DOCUMENT EXTRACT:
* * *

This section contains a
selection of the more commonly
\index{tactics!list of some|(}
 used tactics in the \HOL\ system. (see
\REFERENCE\
for the complete list, with fuller explanations.)

It should be recalled that the \ML\ type {\small\verb%thm_tactic%} 
abbreviates {\small\verb%thm->tactic%}, 
and the type {\small\verb%conv%}
abbreviates \ml{term->thm}.

\subsection{Acceptance of a theorem}


\begin{boxed}\index{ACCEPT_TAC@\ml{ACCEPT\_TAC}|pin}
\begin{verbatim}
   ACCEPT_TAC : thm_tactic
\end{verbatim}\end{boxed}

\begin{itemize}

\item{\bf Summary:} {\small\verb%ACCEPT_TAC %}$th$ 
is a tactic that solves any goal that is 
achieved by $th$.

\index{forward proof!interfacing to goal directed}
\item{\bf  Use:} Incorporating forward proofs, or theorems already
proved, into goal directed proofs.
For example, one might reduce a goal $g$ to 
subgoals $g_1$, $\dots$, $g_n$ 
using a tactic $T$ and then prove theorems $th_1$ , $\dots$, $th_n$ 
respectively achieving 
these goals by forward proof. The tactic

\[\ml{  T THENL[ACCEPT\_TAC }th_1\ml{;}\ldots\ml{;ACCEPT\_TAC }th_n\ml{]}
\]

would then solve $g$, where \ml{THENL}
\index{THENL@\ml{THENL}} is the tactical that applies
the respective elements of the tactic list to the subgoals produced
by \ml{T} (see Section~\ref{avra_thenl}).

* * *

SUPPLIED DATA:
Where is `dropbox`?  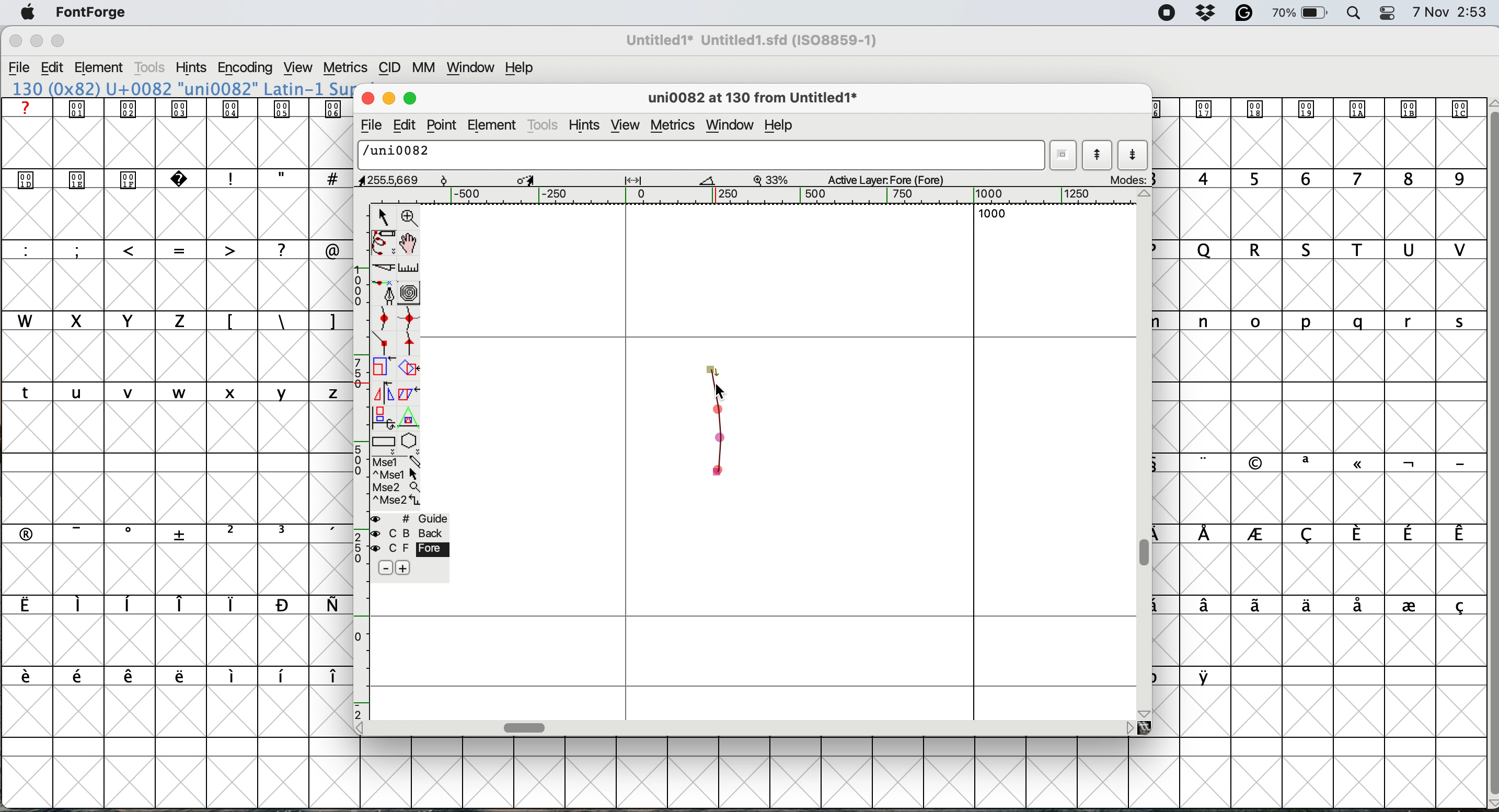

* * *

EXERCISES:
**A)** In the HOL tactics excerpt, what type does thm_tactic abbreviate?
**B)** Extend the HOL tactics excerpt, continuing on from its final sentence.

TASK-BY-TASK OUTPUTS:
**A)** thm->tactic

**B)**
\end{itemize}


\subsection{Adding an assumption}

\index{ASSUME_TAC@\ml{ASSUME\_TAC}|pin}
\begin{boxed}\begin{verbatim}
   ASSUME_TAC : thm_tactic
\end{verbatim}\end{boxed}

\begin{itemize}

\item {\bf Summary:} {\small\verb%ASSUME_TAC |-%}$u$ adds $u$ as an assumption.
\index{assumptions!tactic for adding}
 
\begin{center}
\begin{tabular}{c} \\
$t$
\\ \hline \hline
$\{u\}t$
\\
\end{tabular}
\end{center}
   
\item{\bf Use:} Enriching the assumptions of a goal 
with definitions or previously proved theorems.

\end{itemize}

\subsection{Specialization}\index{universal quantifier, in HOL logic@universal quantifier, in \HOL\ logic!tactics for}

\index{GEN_TAC@\ml{GEN\_TAC}|pin}
\begin{boxed}\begin{verbatim}
   GEN_TAC : tactic
\end{verbatim}\end{boxed}

\begin{itemize}

\index{specialization tactic}
\item{\bf  Summary:} Specializes a universally quantified
theorem to an arbitrary value.
   

\begin{center}
\begin{tabular}{c} \\
{\small\verb%!%}$x${\small\verb%.%}$t[x]$
\\ \hline \hline
$t[x']$
\\
\end{tabular}
\end{center}

\noindent where $x'$ is a variant of $x$ 
not free in either goal or assumptions.

\item{\bf   Use:} Solving universally quantified goals. 
\ml{GEN\_TAC} is often the first step of a goal directed proof.
{\small\verb%STRIP_TAC%} (see below) 
applies {\small\verb%GEN_TAC%} to universally quantified goals.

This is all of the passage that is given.